Secara demografis, Ugamo Malim merupakan sebuah kepercayaan minoritas. Jumlah penganutnya diperkirakan antara 5.500 hingga 10.000 jiwa, yang tersebar di sekitar 50 komunitas di seluruh Indonesia. Meskipun demikian, pusat utama dari kepercayaan ini berlokasi di Desa Hutatinggi, Kecamatan Laguboti, Kabupaten Toba. Keberadaan kelompok yang secara kuantitatif kecil ini, namun secara kualitatif memiliki peran sentral dalam menjaga identitas budaya Batak, menciptakan sebuah paradoks yang menarik. Peran Parmalim melampaui angka demografisnya, karena ia berfungsi sebagai penjaga warisan sejarah, budaya, dan nilai-nilai luhur yang dianggap otentik bagi suku Batak, bahkan oleh mereka yang tidak menganut kepercayaan ini. Ini menunjukkan bagaimana identitas kultural dan identitas religius dapat saling melengkapi dalam konteks masyarakat yang plural.
Latar Belakang Historis dan Spiritual
Ugamo Malim memiliki akar sejarah yang jauh lebih tua daripada agama-agama besar yang kini mendominasi Indonesia. Kepercayaan ini tidak hanya diwariskan dari generasi ke generasi, tetapi juga mengalami transformasi signifikan sebagai respons terhadap perubahan zaman.
Asal-Usul Kuno
Ugamo Malim diyakini sebagai kelanjutan dari agama kuno suku Batak yang telah ada bahkan sebelum kedatangan agama Kristen, Islam, Hindu, dan Buddha di Pulau Sumatera. Beberapa sumber menunjukkan bahwa tradisi spiritual ini telah ada sejak sekitar 3000 tahun Sebelum Masehi, menjadikannya sebaya dengan peradaban Batak itu sendiri.

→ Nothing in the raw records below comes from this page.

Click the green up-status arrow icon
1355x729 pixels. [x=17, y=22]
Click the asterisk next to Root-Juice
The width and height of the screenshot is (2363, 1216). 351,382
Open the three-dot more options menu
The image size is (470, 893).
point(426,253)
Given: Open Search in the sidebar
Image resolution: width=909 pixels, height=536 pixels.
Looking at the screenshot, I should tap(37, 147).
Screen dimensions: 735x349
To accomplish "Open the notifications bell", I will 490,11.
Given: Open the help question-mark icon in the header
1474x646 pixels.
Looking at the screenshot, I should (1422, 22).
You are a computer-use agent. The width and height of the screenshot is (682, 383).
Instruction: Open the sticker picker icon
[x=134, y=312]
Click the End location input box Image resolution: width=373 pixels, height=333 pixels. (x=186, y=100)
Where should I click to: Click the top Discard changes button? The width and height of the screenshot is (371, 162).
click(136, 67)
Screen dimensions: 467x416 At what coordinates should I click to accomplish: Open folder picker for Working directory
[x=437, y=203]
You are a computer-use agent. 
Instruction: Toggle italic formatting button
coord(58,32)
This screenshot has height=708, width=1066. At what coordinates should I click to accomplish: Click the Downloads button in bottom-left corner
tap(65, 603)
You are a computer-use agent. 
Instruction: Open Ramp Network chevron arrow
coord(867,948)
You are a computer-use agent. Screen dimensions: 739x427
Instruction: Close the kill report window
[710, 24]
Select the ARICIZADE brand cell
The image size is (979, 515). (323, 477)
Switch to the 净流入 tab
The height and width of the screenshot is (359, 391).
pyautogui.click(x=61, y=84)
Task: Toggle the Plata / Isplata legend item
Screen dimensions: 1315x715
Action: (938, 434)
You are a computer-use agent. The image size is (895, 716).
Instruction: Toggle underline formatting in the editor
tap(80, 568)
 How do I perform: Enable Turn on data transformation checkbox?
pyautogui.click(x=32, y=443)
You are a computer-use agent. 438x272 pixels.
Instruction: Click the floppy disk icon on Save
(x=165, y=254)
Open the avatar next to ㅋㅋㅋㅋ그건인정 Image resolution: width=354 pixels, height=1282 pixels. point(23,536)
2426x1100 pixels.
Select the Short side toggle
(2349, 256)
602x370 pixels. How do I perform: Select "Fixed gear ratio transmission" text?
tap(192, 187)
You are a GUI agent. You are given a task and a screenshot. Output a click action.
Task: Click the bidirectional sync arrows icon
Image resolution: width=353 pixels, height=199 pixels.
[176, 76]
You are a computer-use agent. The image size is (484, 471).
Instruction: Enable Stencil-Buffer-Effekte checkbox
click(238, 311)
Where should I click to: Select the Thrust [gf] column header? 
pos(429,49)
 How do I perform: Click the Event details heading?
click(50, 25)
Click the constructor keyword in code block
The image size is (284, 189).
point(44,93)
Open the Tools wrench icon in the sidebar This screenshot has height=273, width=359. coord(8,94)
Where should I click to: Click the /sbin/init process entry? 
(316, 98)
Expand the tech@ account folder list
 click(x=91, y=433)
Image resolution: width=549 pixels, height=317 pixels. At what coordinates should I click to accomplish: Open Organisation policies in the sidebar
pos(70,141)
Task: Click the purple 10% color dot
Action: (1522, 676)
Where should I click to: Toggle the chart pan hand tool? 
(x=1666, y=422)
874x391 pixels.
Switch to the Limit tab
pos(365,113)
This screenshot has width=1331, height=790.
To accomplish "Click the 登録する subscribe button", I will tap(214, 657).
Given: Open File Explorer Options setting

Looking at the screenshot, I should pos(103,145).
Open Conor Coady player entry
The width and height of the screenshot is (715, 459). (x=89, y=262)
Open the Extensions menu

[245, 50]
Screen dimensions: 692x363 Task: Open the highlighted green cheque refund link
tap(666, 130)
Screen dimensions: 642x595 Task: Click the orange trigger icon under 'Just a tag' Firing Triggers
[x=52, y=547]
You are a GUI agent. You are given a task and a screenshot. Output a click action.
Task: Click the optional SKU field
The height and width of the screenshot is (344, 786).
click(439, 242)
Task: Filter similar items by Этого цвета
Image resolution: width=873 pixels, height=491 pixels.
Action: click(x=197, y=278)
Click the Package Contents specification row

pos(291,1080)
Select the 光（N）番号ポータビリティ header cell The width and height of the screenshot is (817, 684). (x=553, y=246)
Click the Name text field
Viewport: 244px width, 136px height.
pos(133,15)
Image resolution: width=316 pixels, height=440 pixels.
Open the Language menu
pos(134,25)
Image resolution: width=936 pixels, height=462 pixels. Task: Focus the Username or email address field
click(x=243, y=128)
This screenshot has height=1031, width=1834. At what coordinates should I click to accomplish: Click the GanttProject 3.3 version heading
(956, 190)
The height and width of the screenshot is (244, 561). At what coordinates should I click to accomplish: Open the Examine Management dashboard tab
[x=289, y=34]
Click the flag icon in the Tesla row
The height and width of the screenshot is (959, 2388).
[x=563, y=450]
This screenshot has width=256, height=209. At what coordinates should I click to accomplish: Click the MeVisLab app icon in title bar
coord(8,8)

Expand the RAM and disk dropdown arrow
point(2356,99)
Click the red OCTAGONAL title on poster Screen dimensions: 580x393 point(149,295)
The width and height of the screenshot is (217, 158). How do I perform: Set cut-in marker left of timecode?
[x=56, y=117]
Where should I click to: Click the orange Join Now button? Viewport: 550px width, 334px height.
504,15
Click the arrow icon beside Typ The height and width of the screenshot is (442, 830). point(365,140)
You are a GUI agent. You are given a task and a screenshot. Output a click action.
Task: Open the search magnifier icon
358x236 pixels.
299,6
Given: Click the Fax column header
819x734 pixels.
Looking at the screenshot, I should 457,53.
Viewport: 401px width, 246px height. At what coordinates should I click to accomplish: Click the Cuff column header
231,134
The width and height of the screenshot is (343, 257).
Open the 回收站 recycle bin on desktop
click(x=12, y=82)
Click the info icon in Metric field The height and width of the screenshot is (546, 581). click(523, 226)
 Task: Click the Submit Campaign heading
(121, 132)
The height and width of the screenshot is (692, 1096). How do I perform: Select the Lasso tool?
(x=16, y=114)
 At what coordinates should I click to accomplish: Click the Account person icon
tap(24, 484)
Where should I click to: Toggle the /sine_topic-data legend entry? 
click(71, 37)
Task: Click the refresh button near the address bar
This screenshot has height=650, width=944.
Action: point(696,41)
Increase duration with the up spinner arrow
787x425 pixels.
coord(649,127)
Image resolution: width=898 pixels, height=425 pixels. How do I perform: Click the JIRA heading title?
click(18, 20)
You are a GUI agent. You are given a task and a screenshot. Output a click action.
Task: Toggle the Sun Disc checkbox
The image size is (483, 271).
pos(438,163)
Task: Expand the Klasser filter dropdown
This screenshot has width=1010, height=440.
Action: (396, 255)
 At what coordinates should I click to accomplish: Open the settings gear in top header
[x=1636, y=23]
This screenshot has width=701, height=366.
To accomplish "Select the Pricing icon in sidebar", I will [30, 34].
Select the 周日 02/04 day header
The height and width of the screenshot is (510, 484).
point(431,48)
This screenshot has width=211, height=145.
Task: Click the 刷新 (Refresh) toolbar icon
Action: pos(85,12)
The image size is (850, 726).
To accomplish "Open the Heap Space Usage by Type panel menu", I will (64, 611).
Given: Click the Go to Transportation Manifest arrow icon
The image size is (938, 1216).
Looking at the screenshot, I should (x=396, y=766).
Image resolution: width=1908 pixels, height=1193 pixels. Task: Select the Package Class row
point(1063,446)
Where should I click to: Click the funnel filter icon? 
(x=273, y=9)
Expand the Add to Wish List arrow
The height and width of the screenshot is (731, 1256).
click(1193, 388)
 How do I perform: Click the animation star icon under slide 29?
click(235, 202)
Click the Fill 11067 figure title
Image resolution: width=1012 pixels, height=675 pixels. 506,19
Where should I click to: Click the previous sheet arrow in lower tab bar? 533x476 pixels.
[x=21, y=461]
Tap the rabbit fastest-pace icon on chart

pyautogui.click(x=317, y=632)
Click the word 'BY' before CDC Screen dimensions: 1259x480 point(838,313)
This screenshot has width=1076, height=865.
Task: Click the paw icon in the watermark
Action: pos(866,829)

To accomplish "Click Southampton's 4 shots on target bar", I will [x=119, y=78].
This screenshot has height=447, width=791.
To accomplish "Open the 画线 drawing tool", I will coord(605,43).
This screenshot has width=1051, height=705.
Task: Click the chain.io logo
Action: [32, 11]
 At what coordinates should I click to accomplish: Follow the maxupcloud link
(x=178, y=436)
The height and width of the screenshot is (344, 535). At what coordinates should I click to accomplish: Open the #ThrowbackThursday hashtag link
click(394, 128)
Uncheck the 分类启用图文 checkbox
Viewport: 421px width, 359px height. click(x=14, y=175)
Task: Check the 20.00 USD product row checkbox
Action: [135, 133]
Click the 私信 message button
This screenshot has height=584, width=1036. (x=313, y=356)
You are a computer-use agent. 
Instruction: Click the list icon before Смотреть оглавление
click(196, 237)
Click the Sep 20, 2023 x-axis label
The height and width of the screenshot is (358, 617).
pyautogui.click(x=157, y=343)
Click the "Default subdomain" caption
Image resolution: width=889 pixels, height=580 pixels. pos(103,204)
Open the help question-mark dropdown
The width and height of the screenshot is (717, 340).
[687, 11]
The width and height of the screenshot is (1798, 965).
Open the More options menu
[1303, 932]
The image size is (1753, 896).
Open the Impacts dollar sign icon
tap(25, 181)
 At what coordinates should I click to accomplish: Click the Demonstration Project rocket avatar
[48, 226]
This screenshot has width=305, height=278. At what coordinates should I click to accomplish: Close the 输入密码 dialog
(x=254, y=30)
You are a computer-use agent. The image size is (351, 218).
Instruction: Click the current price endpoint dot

Dalam tradisi lisan dan ajaran Parmalim, dijelaskan bahwa ajaran ini diwariskan dari Tuhan (Debata Mulajadi Nabolon) melalui empat utusan (Malim Debata) yang diutus secara bertahap. Keempat utusan tersebut adalah Raja Uti, Sisingamangaraja, Raja Nasiakbagi, dan Simaribulubosi. Mereka memiliki kedudukan seperti nabi dalam kepercayaan ini. Keempat utusan inilah yang mengajarkan Ugamo Malim secara turun-temurun hingga masa kepemimpinan Sisingamangaraja XII.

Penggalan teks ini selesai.